四方八方からビシビシと視線を感じたので、リカードが場所を変えようと提案してきて、会場に備えられた休憩用の個室に移動することになった。
「まずは、カノアにアスラン。無事帰ってきてくれて嬉しいよ。二人が優秀生に選ばれて、パーティーに来ることは事前に知っていたけど、驚かせようと思って黙っていたんだ。ごめんね、シリウス」
個室に移動してから、みんなで乾杯をした。
訓練生の強化合宿ではひどい怪我をして、再起不能になってしまう訓練生も出ると聞いていた。
二人が怪我もなく、無事に帰ってきてくれたことが本当に嬉しかった。
アスランもそうだし、カノアも出発前より巨大になっていて言葉が出なかった。
立派な成長具合に、口を開けて上から下まで眺めてしまった。
「えへんっ、シリウス、俺カッコよくなったか?」
カノアが胸を張ってニカっと笑ったので、変わらない友の様子に嬉しくなった。
「うん。すごくカッコいい! 頑張ったんだな、カノア」
昔は頭を撫でてやることもできたが、もう手が届かない。仕方なく背中をポンと叩いたら、カノアは顔を赤くして鼻をぽりぽりと指でかいた。

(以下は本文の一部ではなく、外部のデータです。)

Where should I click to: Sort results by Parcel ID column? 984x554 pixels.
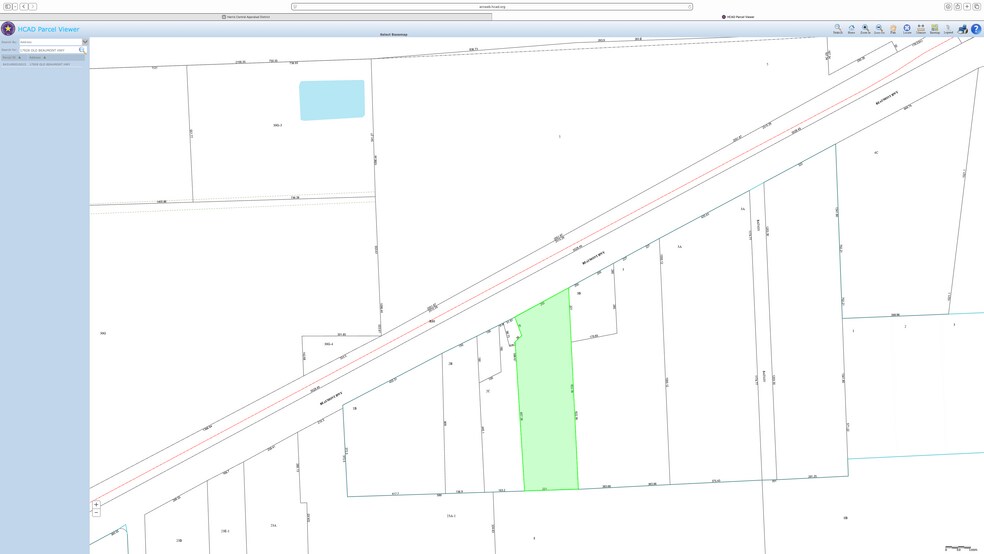coord(10,57)
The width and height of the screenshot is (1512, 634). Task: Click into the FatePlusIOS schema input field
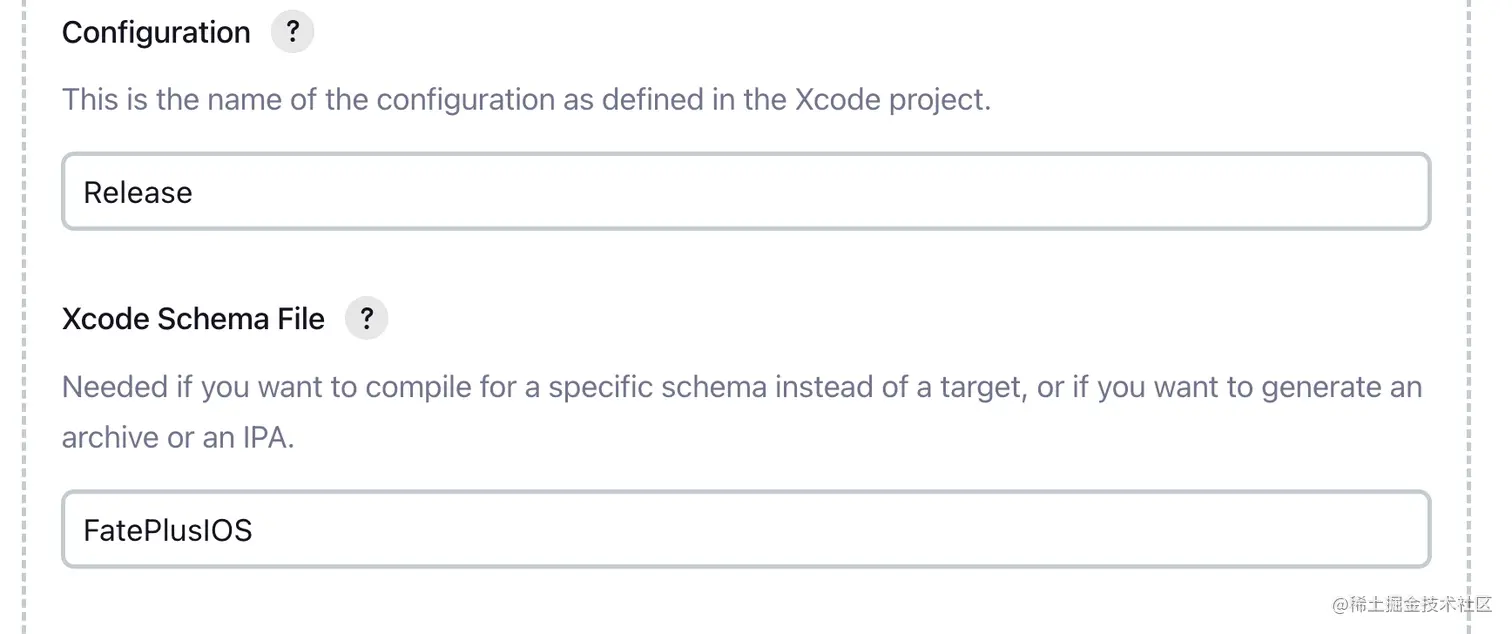[745, 530]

「デレついているカノアには悪いけど、緊急事態。今日のルルドで大変なことになったのは分かるよね?」
リカードの低い声で和やかだった雰囲気は緊張したものになった。
アスランとカノアだけは、何のことだろうという顔でリカードを見ていた。
ここは俺がとニールソンが一歩前に出て、みんなの顔を見渡して口を開いた。
「オズワルド殿下は今まで婚約者候補からは距離を取っていた。もし決まるにしても、カラム家のイクシオになるだろうと言われていた。それはカラム家の持つ力が政治の上で大きな影響力があるからだ。婚約者候補の家は全て旧貴族派が占めている。貴族に厳しい考え方の皇太子と対立して、オズワルド殿下を擁立したいという旧貴族派の思惑もあるだろう。オズワルド殿下は、今日のダンスでルルドを選択して、婚約者候補とは線を引くというところを古い貴族連中に見せて、それを答えだとして見せたかったはずだ」
ニールソンの説明がズンと胸に重くのしかかってきた。
婚約者選びはただの皇子のハーレムごっこではない。複雑に入り乱れた権力の奪い合いの様相がある。

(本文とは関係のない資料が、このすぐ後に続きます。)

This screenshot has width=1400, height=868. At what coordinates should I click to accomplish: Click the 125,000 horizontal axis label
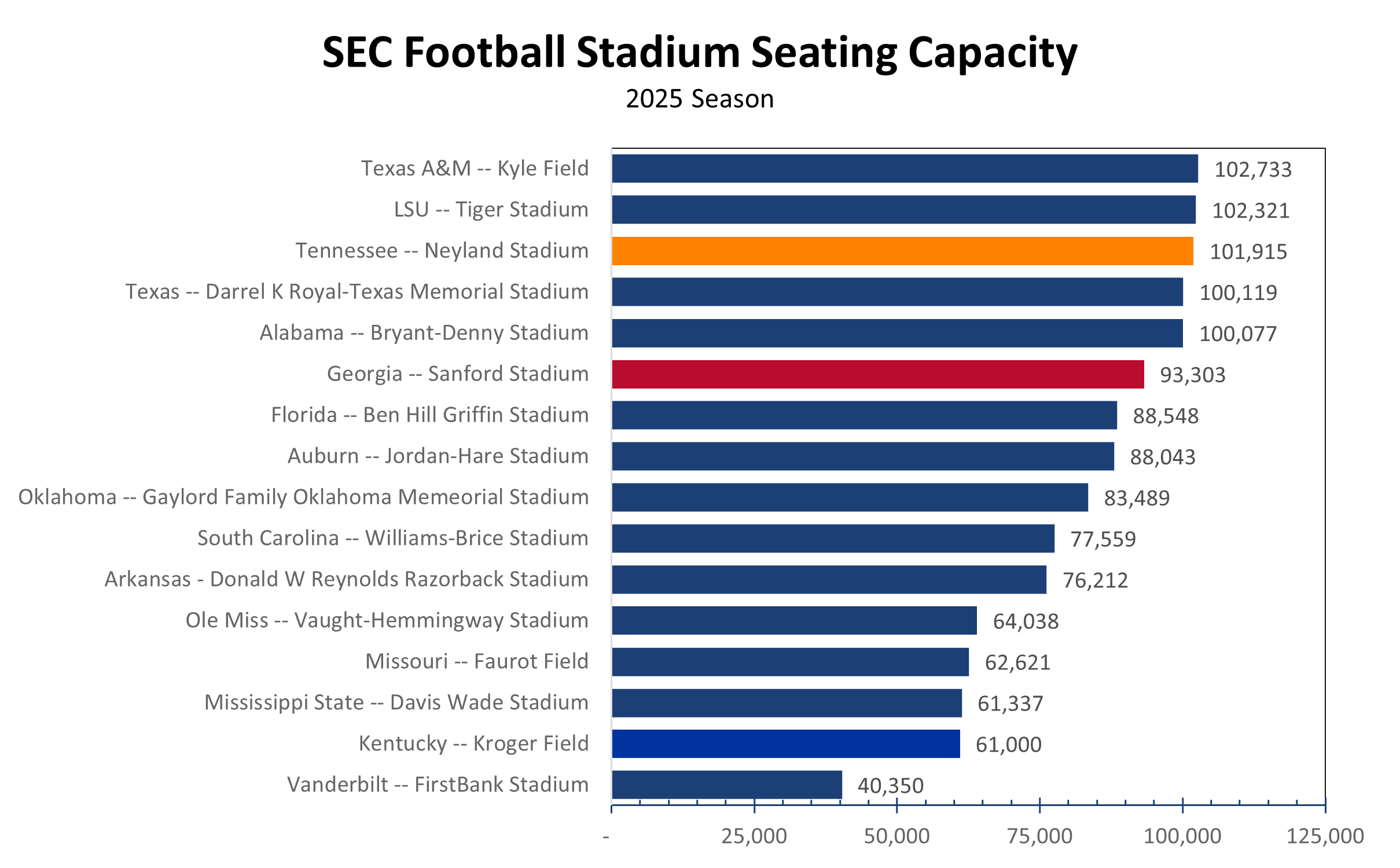click(1324, 836)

自分はそんなものとは関わらず、自分の意思を貫いて生きていくというオズワルドのメッセージになるはずだったに違いない。
「つまり、旧貴族派に名前を連ねているブラッドフォード家のシリウスは、避けなければならない相手だったはずだ。しかし、殿下はシリウスと踊ることを選択してしまった」
「旧貴族派の連中は今がチャンスだと、シリウスを皇妃にと推してくるかもしれない。オズワルド殿下が受け入れるかどうかは分からないが、不測の事態に備えておかなければ、君達……」
今までポカンとした顔で、ニールソンの説明を聞いても訳が分からないという顔だったアスランとカノアだったが、リカードが俺が皇妃にという言葉を使った途端、鋭い目がもっと鋭くなって禍々しいオーラを背中から放ち始めた。
「それは……マズいな」
「そんなの、絶対に許さない!」
至る所で嵐が吹き荒れそうな予感がしたが、今ここでもまたそんな気配を感じた。
熱い友情なのか男達は円陣を組んで何やら話し合いを始めてしまった。
ひとり蚊帳の外になって俺はすっかり置いて行かれてしまった。
俺としては、その辺りの先が分かっているので、特に心配はしていない。旧貴族派がいくら動いても、結局オズワルドは変わらないからだ。
俺は久々に見たアスランを横顔を、男らしくなったなぁとぼんやり眺めていたのだった。